Life is Beautiful for the Other Guy, Right?

yoga rave class

The woman next to me has legs up to her throat.

While I manipulate my curvy Slavic body in the head-to-knee pose, she glides into position with the precision of a well-oiled machine.

My mind races to feelings of inadequacy—I should have let it go and been more meditative. Yet, I can’t help it. I am dedicated to my yoga practice, to heal this cranky back of mine. Meditative will have to wait-for now; I am a distinctly non-yogic hot mess of jealousy. Ashamed of my unabashedly snarky frame of mind, I create my own little mental narrative:

I am sure this woman next to me can eat whatever she likes without gaining weight.

She probably eats correctly, nary a potato chip in sight.

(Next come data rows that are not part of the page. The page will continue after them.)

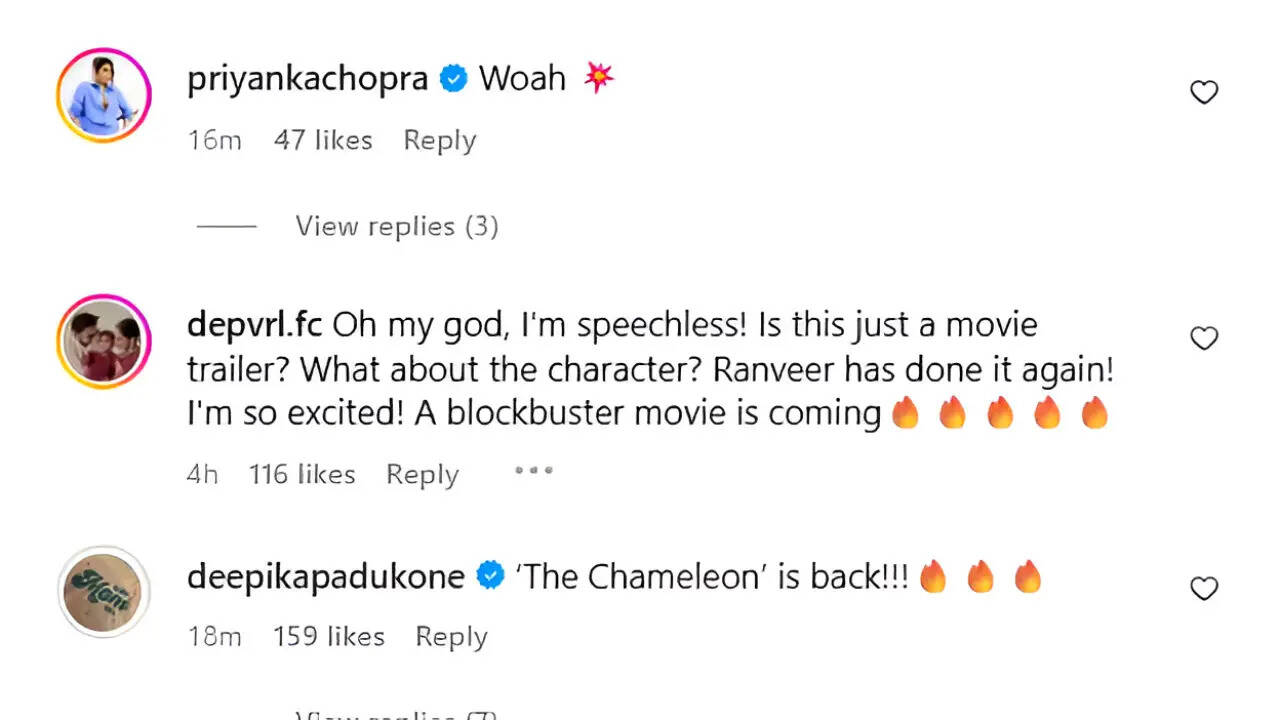Viewport: 1280px width, 720px height.
Task: Click the priyankachopra username
Action: pos(307,79)

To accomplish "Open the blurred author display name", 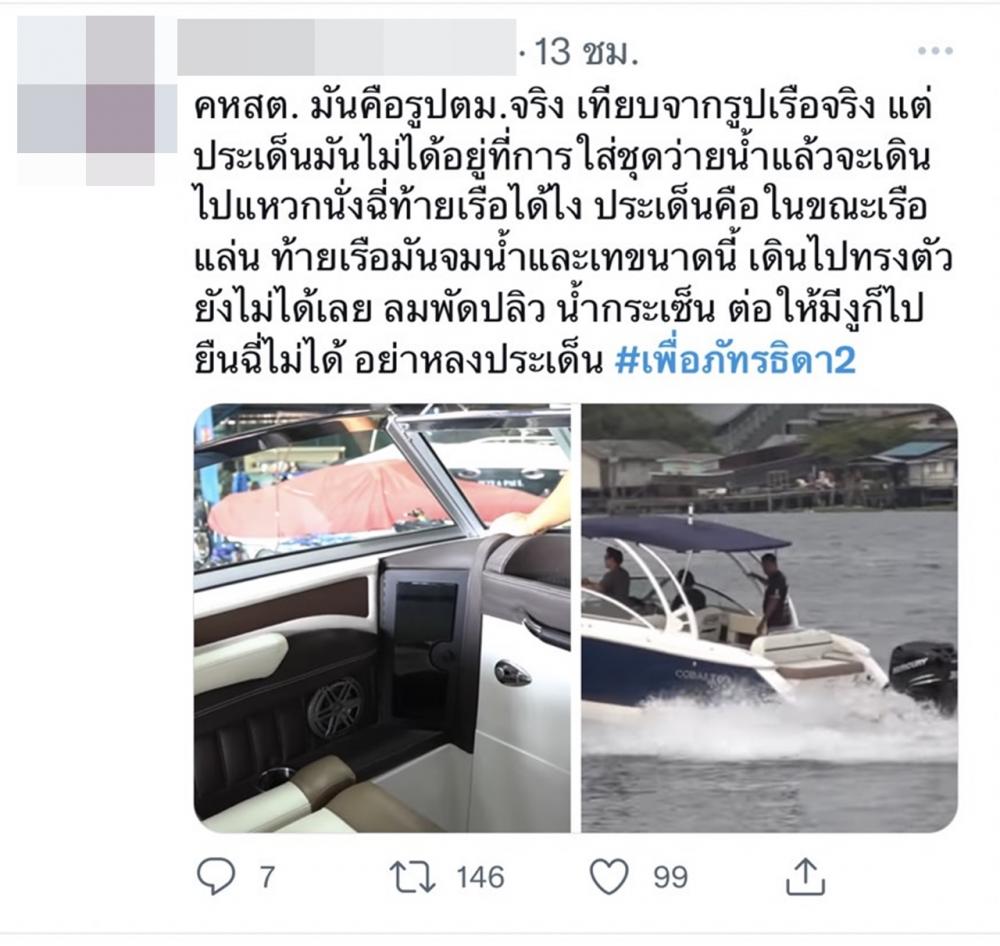I will [346, 47].
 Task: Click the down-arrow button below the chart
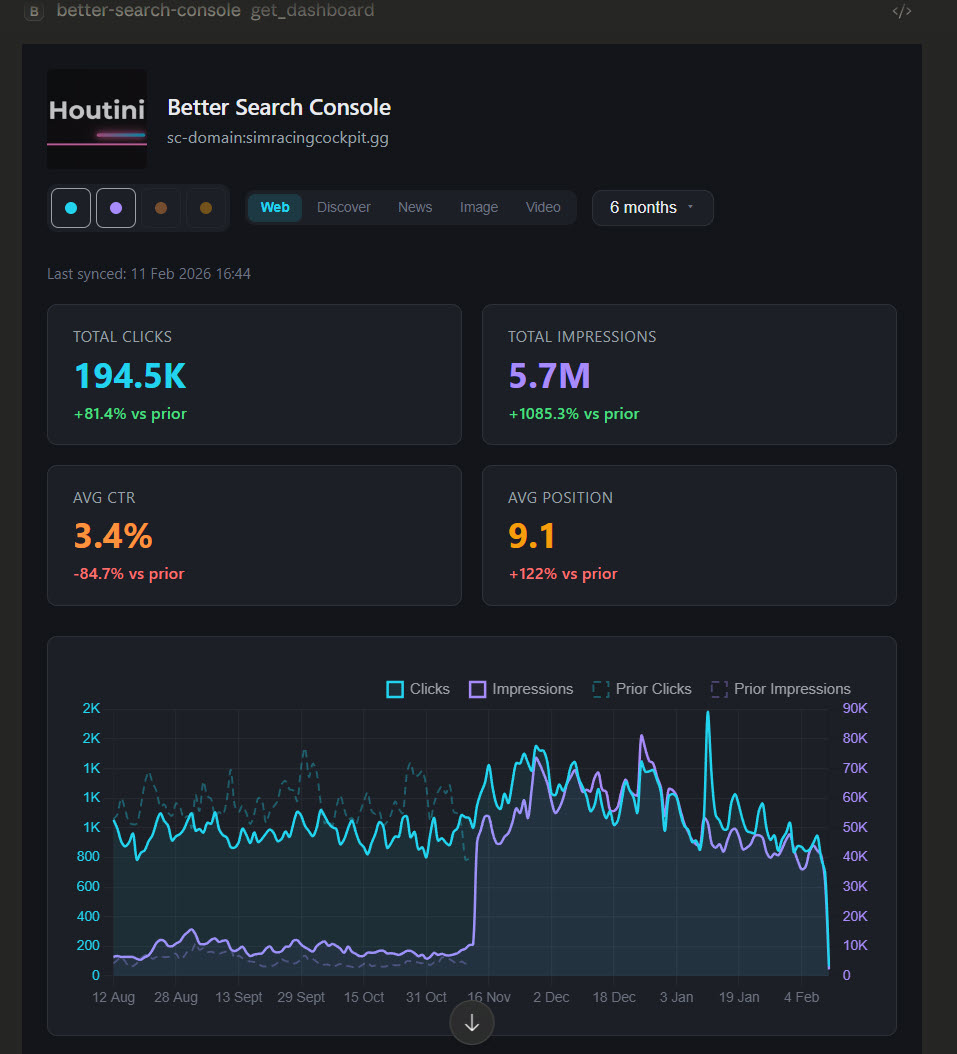471,1022
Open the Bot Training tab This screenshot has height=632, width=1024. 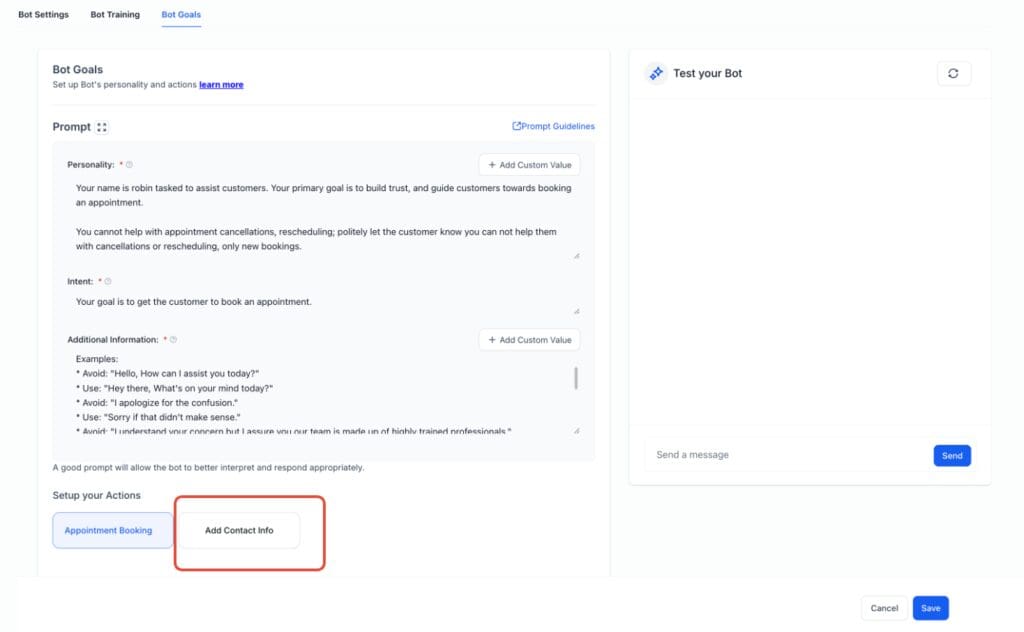click(x=114, y=14)
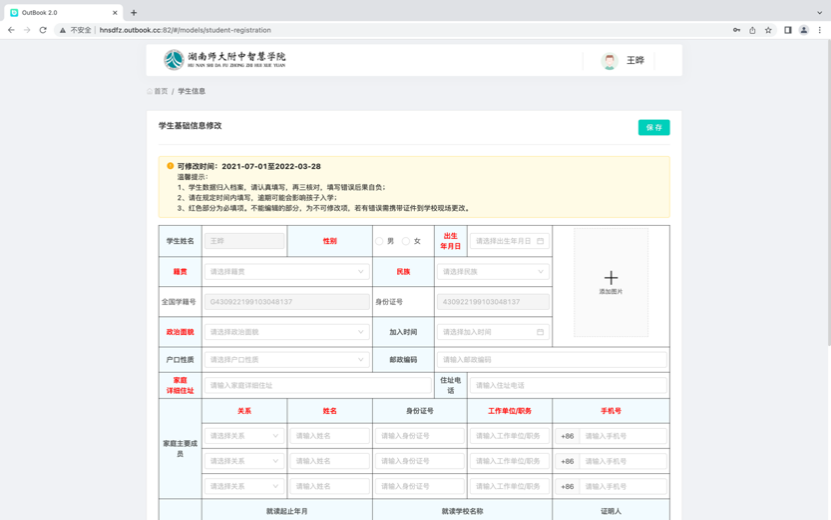Go to 首页 in breadcrumb

click(x=159, y=91)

Her work is always satisfying and important.

The woman next to me lives in a house that is spectacular, swathed in designer chic. Her closets are big, and her feet and waist are small. I do not like her.

Imaginations run wild when we have the little sprite of comparison stoking the fire. The person who tells me that they do not do this is not telling the truth. Wearing a cloak of, “I don’t need to do that; I am above that” is in itself a study in comparison and competition.

The holier-than-thou crowd lives in an encapsulated world of kumbaya niceness. That is, until their version of “the woman next to me” stands next to them. The beatific smiles fade when they are bested. How easy it is to feel sanctimonious until it hits home.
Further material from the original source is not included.